# Hand Made Tools



## cengasser (Mar 12, 2012)

An anyone tell us if there is book out there in how to fasten weapons? I have read and made note of some of the thing posted in threads along the way.
Buy would like to know if such a book exists and if they recommendations on those you feel are not a waste of money 
Thanks
Ceng


----------



## ContinualHarvest (Feb 19, 2012)

Making Hand Tools Would be a good place to start. Practice making tools. Weapons are just modified tools.
Also this book Primitive Survival Tools, Weapons


----------



## CulexPipiens (Nov 17, 2010)

It's not a book, but Instructables will have a variety of videos that might have what you're looking for too.


----------



## Magus (Dec 1, 2008)

Tell me what you're making Centgasser.I'm pretty good at this.


----------



## cengasser (Mar 12, 2012)

Magus said:


> Tell me what you're making Centgasser.I'm pretty good at this.

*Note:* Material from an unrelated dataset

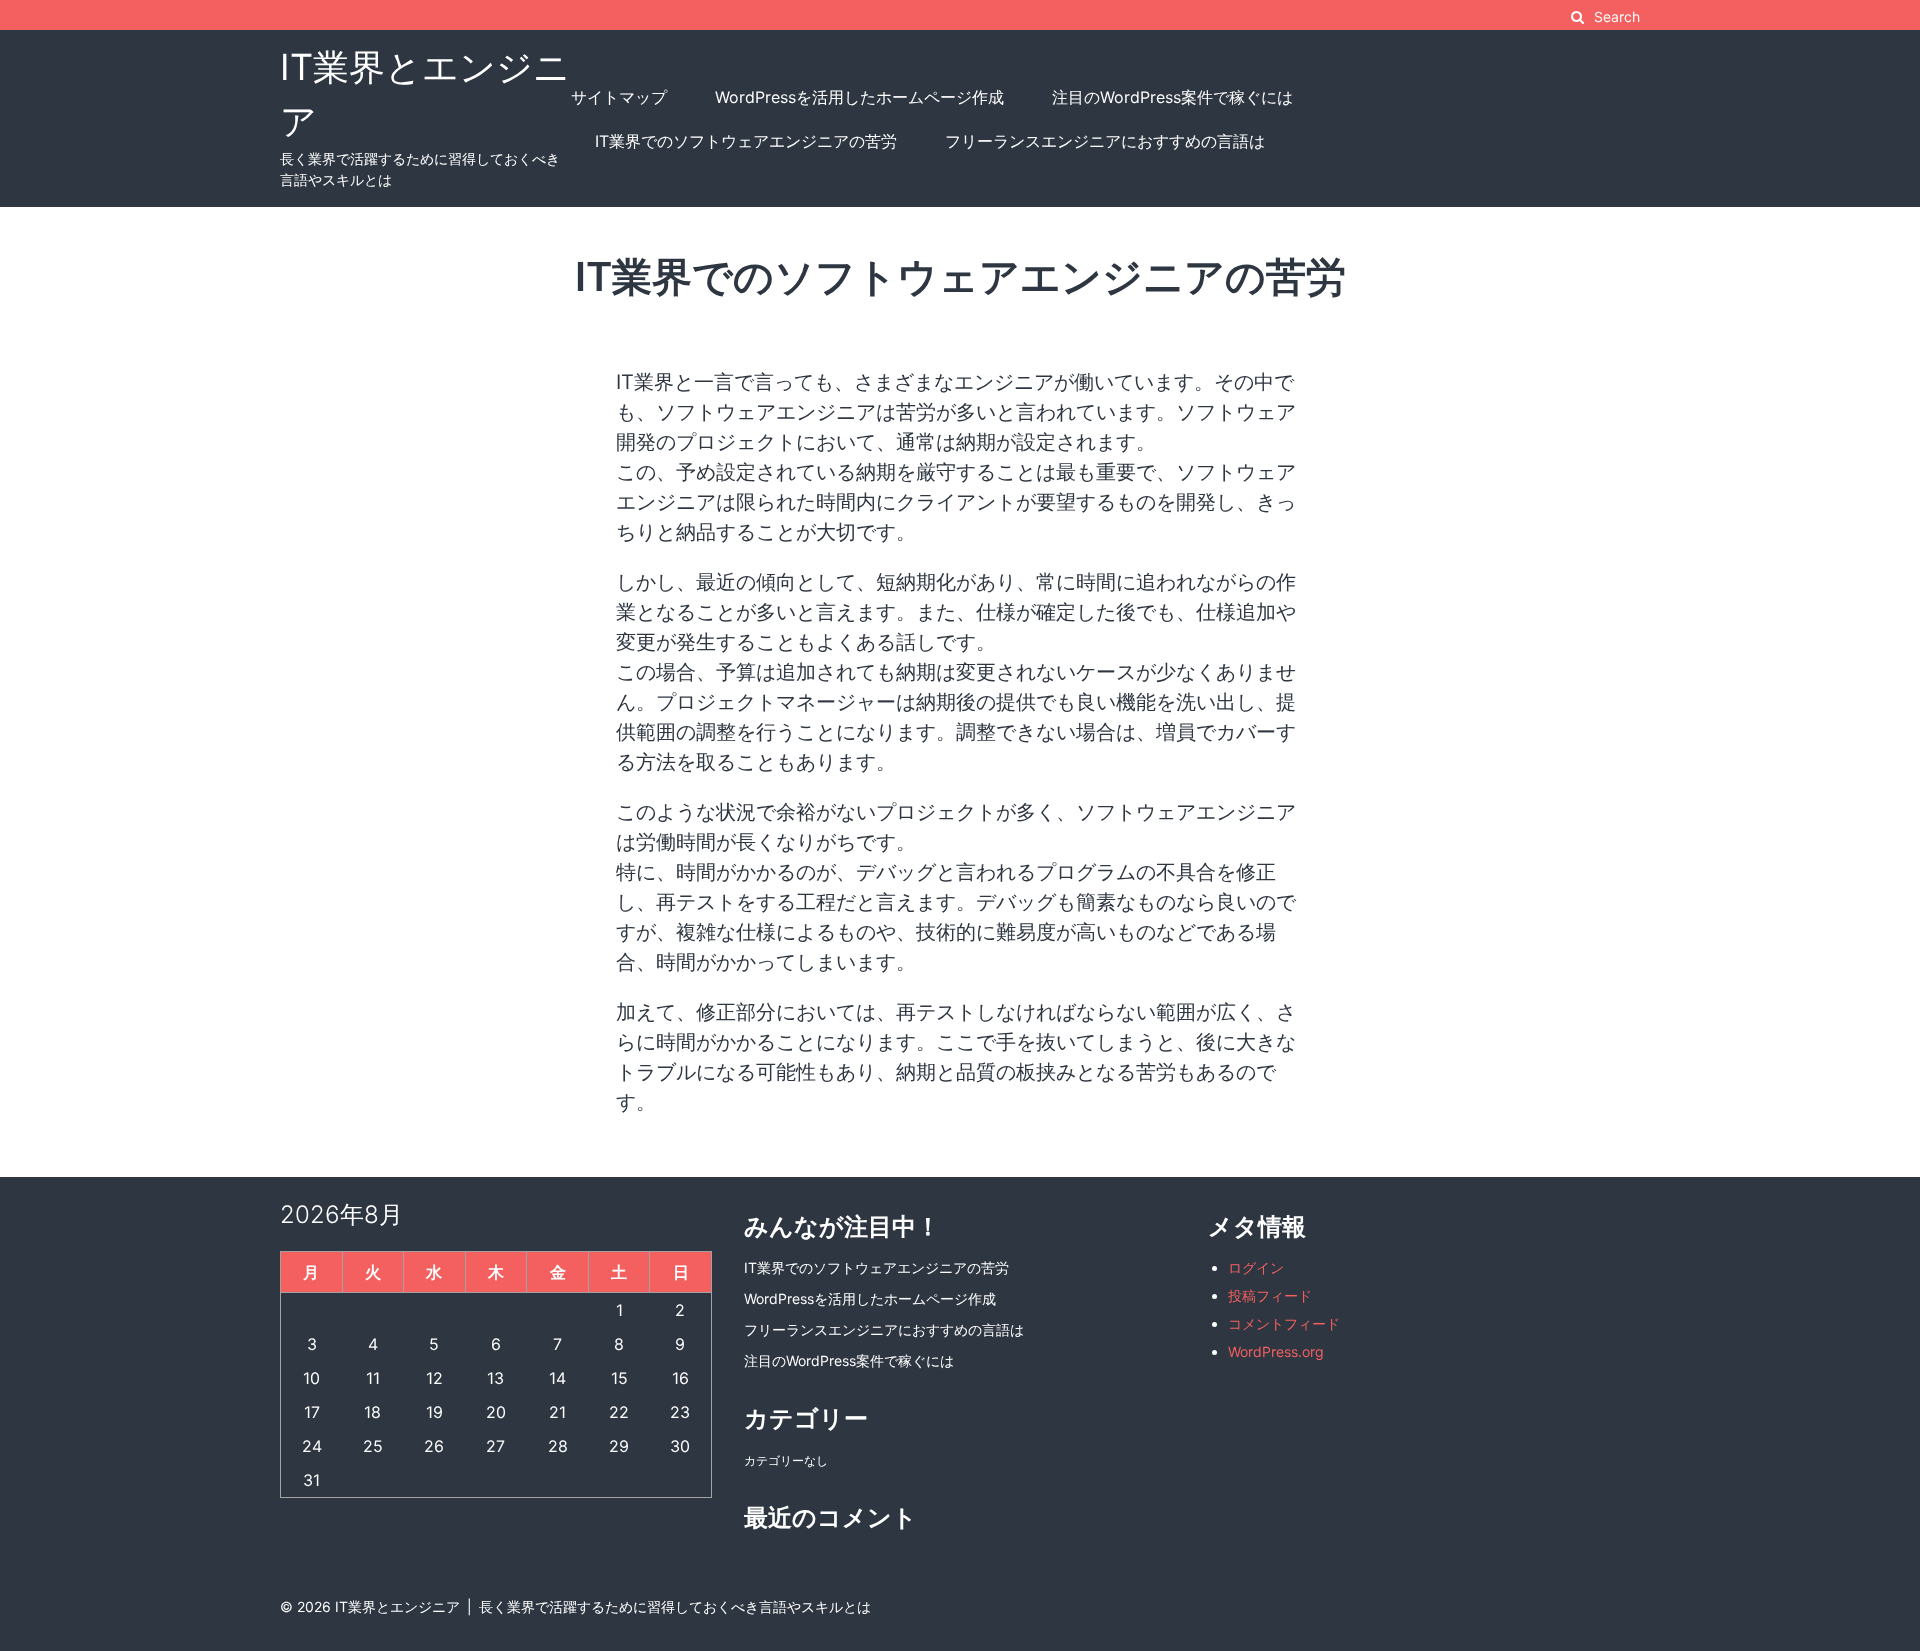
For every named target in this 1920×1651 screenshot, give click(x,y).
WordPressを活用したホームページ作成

Would like to make some self defense type weapons, and things that would help cut wood. Have old axe heads but don't know how to make a handle. It's just thoughts I'm having with a tight budget that it may be easier, cheaper to make some practical tools instead of purchasing them.


----------



## cengasser (Mar 12, 2012)

I will def be ordering these, also just purchased the SAS Survival guide. Looked like it had very useful info.


----------